Das gelingt mit so manchen Geschenk nicht immer.
Nicht weil es zu billig war, sondern weil es nicht gefällt.
Mancher ist von einem solchen Geschenk nach den Auspacken enttäuscht und denkt im Stillen:
„Was soll ich denn damit?““ Wo kann ich es tauschen?“
Es könnte allerdings sein, dass der Beschenkte später im Leben das Geschenk durchaus zu schätzen weiß und dann erst merkt, welche Freude ihm damit gemacht wurde.

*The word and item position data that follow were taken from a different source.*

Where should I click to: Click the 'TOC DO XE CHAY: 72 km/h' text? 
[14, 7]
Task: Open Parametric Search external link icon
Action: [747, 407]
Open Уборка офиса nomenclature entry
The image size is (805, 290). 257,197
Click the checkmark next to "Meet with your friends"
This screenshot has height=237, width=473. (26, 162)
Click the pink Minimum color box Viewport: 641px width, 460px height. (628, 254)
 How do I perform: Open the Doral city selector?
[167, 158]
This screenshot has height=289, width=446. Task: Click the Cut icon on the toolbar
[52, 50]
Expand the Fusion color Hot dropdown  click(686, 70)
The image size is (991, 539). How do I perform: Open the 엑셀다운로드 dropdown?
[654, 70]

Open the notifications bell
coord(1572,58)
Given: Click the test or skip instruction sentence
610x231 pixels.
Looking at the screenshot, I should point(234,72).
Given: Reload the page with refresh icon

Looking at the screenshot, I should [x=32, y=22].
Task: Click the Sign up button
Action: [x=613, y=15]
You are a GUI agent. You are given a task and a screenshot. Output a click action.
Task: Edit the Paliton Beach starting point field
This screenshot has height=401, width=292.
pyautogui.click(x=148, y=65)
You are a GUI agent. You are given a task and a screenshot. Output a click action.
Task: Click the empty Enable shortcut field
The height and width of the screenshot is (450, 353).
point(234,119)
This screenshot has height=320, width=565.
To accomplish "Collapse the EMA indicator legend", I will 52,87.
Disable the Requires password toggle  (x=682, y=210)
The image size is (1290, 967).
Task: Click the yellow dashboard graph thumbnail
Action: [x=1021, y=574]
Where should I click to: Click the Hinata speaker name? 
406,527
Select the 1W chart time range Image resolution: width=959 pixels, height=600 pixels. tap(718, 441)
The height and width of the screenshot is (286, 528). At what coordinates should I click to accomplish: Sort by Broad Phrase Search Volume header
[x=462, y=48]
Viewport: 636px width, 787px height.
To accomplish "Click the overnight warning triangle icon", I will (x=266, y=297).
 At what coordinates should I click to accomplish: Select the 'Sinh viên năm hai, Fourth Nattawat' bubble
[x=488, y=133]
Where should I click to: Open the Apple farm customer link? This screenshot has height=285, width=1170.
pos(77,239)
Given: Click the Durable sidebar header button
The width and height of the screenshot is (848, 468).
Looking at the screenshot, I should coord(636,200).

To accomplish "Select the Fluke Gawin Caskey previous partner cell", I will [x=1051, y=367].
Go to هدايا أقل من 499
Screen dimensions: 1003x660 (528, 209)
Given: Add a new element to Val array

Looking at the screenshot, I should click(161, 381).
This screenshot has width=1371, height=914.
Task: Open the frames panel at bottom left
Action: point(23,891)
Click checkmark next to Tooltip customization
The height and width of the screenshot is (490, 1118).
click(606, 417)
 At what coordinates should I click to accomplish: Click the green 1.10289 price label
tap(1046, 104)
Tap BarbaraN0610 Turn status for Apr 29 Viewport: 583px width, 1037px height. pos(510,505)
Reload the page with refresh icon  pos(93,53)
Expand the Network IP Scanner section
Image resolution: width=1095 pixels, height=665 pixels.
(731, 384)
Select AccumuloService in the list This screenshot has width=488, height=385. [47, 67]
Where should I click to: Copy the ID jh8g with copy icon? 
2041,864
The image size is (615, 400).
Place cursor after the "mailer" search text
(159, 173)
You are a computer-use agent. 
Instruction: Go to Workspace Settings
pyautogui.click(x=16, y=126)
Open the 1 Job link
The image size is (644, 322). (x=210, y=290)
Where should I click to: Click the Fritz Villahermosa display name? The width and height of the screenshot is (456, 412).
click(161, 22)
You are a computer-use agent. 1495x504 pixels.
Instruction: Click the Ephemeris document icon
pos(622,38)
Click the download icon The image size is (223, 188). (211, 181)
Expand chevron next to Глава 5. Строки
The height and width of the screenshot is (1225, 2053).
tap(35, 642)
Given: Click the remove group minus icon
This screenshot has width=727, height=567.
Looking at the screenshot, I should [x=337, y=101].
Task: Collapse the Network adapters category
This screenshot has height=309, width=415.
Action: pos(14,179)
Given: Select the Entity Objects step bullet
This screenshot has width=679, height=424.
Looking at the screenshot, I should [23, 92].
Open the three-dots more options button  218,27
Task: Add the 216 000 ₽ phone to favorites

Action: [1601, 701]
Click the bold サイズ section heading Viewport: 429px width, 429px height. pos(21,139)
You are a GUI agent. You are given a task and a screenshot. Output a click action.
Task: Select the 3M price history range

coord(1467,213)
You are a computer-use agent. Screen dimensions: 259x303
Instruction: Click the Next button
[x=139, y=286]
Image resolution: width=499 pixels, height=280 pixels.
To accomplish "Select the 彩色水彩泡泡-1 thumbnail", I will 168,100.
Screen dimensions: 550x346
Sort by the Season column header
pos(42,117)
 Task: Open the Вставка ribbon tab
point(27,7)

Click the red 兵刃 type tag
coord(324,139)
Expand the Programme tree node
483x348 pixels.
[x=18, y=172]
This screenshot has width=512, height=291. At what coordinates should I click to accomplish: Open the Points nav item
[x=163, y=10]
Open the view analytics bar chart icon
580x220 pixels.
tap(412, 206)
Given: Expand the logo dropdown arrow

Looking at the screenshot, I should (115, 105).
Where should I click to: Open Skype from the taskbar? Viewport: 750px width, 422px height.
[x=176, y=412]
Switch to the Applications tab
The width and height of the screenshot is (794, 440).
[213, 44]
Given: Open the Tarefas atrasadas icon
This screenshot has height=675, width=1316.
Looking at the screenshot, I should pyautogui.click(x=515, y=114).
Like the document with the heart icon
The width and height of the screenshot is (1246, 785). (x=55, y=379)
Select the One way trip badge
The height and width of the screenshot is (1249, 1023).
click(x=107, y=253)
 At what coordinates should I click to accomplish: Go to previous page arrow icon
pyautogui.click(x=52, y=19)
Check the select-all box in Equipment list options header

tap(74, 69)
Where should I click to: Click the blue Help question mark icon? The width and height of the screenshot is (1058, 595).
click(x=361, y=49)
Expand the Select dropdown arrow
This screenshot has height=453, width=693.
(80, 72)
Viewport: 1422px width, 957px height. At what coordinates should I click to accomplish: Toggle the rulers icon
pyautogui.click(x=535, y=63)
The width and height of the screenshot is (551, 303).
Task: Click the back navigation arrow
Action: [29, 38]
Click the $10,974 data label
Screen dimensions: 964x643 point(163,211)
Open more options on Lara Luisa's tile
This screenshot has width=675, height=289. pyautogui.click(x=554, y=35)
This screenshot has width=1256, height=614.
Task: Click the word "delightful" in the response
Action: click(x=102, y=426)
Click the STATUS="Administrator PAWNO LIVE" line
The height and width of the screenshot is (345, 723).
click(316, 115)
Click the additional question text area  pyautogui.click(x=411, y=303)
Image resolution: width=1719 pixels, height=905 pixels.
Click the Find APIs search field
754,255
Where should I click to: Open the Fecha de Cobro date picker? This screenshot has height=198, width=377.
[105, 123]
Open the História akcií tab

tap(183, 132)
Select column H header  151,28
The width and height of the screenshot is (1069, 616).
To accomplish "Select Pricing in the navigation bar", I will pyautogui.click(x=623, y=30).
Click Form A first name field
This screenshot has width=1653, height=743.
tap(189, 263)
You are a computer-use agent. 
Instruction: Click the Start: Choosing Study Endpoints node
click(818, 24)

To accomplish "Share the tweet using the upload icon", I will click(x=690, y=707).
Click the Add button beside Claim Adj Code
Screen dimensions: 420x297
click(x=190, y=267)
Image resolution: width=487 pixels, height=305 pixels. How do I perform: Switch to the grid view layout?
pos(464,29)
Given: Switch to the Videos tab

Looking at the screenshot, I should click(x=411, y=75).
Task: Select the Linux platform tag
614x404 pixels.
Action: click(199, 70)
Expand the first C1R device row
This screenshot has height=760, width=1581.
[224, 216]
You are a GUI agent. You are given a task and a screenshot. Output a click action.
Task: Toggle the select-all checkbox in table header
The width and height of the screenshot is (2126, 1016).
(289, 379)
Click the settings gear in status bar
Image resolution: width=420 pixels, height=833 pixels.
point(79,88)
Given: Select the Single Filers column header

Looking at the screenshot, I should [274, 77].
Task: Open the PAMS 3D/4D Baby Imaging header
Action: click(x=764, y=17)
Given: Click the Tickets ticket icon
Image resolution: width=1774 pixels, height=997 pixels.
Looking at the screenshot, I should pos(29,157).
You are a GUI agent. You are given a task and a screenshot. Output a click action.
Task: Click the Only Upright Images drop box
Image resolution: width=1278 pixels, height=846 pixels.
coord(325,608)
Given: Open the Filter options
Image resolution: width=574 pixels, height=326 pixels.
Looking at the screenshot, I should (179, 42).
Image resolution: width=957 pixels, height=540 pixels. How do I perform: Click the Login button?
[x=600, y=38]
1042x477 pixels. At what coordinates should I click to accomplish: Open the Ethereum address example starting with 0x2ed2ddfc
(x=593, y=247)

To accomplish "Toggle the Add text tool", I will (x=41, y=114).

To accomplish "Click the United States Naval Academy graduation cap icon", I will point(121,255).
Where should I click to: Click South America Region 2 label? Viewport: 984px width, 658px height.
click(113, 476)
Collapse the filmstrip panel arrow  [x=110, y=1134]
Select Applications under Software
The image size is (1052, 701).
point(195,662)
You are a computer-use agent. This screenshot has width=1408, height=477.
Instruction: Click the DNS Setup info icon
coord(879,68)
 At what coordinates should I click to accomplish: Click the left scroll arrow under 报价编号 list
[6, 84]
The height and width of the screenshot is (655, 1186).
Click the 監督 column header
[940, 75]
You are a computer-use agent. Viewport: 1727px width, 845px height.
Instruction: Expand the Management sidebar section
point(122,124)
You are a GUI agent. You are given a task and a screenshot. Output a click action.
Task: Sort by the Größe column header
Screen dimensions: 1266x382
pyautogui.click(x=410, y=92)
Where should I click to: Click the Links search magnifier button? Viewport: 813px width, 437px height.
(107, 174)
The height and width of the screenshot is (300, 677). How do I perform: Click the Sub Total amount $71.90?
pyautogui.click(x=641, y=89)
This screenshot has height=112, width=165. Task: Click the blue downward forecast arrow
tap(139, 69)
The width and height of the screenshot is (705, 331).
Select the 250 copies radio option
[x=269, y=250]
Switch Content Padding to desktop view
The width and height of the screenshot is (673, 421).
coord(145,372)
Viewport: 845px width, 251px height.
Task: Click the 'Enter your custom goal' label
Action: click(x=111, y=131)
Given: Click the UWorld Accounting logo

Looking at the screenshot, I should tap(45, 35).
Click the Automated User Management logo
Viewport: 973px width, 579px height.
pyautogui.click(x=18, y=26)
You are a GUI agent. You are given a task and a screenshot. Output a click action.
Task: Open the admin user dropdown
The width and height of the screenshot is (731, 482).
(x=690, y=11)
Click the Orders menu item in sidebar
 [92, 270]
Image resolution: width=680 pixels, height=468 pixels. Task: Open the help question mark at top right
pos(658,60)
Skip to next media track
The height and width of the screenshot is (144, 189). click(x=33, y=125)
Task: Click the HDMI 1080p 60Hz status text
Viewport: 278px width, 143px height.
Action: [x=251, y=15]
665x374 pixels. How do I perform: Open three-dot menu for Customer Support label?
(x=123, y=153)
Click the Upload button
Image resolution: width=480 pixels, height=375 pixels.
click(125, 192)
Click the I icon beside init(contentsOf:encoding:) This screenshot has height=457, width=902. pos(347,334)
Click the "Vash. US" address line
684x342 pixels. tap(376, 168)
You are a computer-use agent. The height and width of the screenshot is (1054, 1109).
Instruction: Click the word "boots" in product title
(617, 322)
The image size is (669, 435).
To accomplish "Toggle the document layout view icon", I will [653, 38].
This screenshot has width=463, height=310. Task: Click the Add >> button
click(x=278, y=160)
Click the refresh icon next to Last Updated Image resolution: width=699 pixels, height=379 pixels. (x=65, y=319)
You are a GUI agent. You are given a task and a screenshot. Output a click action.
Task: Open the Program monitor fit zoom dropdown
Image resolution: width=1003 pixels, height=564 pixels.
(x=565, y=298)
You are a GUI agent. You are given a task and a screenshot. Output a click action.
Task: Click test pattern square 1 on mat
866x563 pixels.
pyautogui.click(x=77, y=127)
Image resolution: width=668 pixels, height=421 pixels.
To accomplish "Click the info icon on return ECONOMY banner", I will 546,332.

Wenn, zum Beispiel, ein kleines Kind vom Onkel ein Sparbuch mit einem stattlichen Betrag geschenkt bekommt, dann ist das Kind zunächst enttäuscht und hätte vielleicht lieber ein Bilderbuch bekommen.
Später im weiteren Leben aber wird es den wahren Wert dieses Geschenkes ermessen und sich sehr darüber freuen.
1.
Am wert­vollsten sind die Geschenke, die Gott uns Menschen mit seinen Handeln an der Schöpfung macht.
Eigentlich ist ja alles ein Gottes Geschenk,
was wir als Menschen sind und haben,
alles, was nicht den mensch­licher Handeln entspringt.
Und Gott gibt uns alle seine Gaben in unseren Leben mit dem Ziel, dass wir uns darüber freuen sollen und sie in unseren Handeln einsetzen..
Oft sind wir überrascht, was Gott uns so alles schenkt. Die Gottes Gaben werfen oft unsere Erwartungen darüber über den Haufen, und es kann mitunter sein, dass wir sogar davon enttäuscht sind.
Wenn Gott uns in unseren Leben zum Beispiel eine Krankheit zumutet, werden wir sie meistens nicht sofort als sein Geschenk freudig annehmen.
Oftmals fühlen wir uns dann sehr von Gott verlassen.
Wir werden möglicher­weise darüber nach­denken, womit wir diese schwierige Zeit denn überhaupt verdient haben.
Dabei kann die Erfahrung von Krankheit durchaus unser Leben und die Einstellungen ganz besonders zu unseren Schöpfer dazu bereichern,
Das merken wir erst hinterher, wenn wir wieder gesund sind und alles vorbei ist und wir im Rückblick die Zeit und die Ereignisse aus der Ferne betrachten.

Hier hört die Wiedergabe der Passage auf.